# What is required:
Every line of the data is to be transcribed without error.

# Extracted entries:
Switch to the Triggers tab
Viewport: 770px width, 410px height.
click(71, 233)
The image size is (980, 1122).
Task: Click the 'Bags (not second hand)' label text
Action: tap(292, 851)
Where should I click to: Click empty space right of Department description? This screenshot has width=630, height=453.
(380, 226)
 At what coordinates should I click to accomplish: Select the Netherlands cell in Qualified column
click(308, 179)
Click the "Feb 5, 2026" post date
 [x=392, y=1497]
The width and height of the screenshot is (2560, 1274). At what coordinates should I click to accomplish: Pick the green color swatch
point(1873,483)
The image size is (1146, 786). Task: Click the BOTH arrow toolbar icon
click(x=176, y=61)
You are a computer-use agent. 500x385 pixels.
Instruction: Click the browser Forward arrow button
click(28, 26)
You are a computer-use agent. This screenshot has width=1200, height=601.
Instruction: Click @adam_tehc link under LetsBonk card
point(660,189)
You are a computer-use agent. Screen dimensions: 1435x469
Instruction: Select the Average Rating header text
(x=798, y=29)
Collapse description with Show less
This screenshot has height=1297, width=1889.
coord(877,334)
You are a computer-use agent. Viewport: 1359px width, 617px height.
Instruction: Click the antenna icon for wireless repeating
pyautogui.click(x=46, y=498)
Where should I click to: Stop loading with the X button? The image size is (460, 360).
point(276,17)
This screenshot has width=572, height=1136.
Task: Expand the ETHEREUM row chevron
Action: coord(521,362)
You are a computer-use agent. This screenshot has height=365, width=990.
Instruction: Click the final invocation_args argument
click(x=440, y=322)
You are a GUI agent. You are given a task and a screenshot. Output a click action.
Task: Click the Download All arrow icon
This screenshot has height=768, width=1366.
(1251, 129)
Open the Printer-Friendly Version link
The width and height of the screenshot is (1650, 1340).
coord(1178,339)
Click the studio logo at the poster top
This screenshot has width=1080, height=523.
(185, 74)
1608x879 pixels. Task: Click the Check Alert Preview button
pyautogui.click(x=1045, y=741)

# Response to this exercise:
Switch to the Triggers tab
Viewport: 770px width, 410px height.
click(71, 233)
The image size is (980, 1122).
Task: Click the 'Bags (not second hand)' label text
Action: tap(292, 851)
Where should I click to: Click empty space right of Department description? This screenshot has width=630, height=453.
(380, 226)
 At what coordinates should I click to accomplish: Select the Netherlands cell in Qualified column
click(308, 179)
Click the "Feb 5, 2026" post date
 [x=392, y=1497]
The width and height of the screenshot is (2560, 1274). At what coordinates should I click to accomplish: Pick the green color swatch
point(1873,483)
The image size is (1146, 786). Task: Click the BOTH arrow toolbar icon
click(x=176, y=61)
You are a computer-use agent. 500x385 pixels.
Instruction: Click the browser Forward arrow button
click(28, 26)
You are a computer-use agent. This screenshot has width=1200, height=601.
Instruction: Click @adam_tehc link under LetsBonk card
point(660,189)
You are a computer-use agent. Screen dimensions: 1435x469
Instruction: Select the Average Rating header text
(x=798, y=29)
Collapse description with Show less
This screenshot has height=1297, width=1889.
coord(877,334)
You are a computer-use agent. Viewport: 1359px width, 617px height.
Instruction: Click the antenna icon for wireless repeating
pyautogui.click(x=46, y=498)
Where should I click to: Stop loading with the X button? The image size is (460, 360).
point(276,17)
This screenshot has width=572, height=1136.
Task: Expand the ETHEREUM row chevron
Action: coord(521,362)
You are a computer-use agent. This screenshot has height=365, width=990.
Instruction: Click the final invocation_args argument
click(x=440, y=322)
You are a GUI agent. You are given a task and a screenshot. Output a click action.
Task: Click the Download All arrow icon
This screenshot has height=768, width=1366.
(1251, 129)
Open the Printer-Friendly Version link
The width and height of the screenshot is (1650, 1340).
coord(1178,339)
Click the studio logo at the poster top
This screenshot has width=1080, height=523.
(185, 74)
1608x879 pixels. Task: Click the Check Alert Preview button
pyautogui.click(x=1045, y=741)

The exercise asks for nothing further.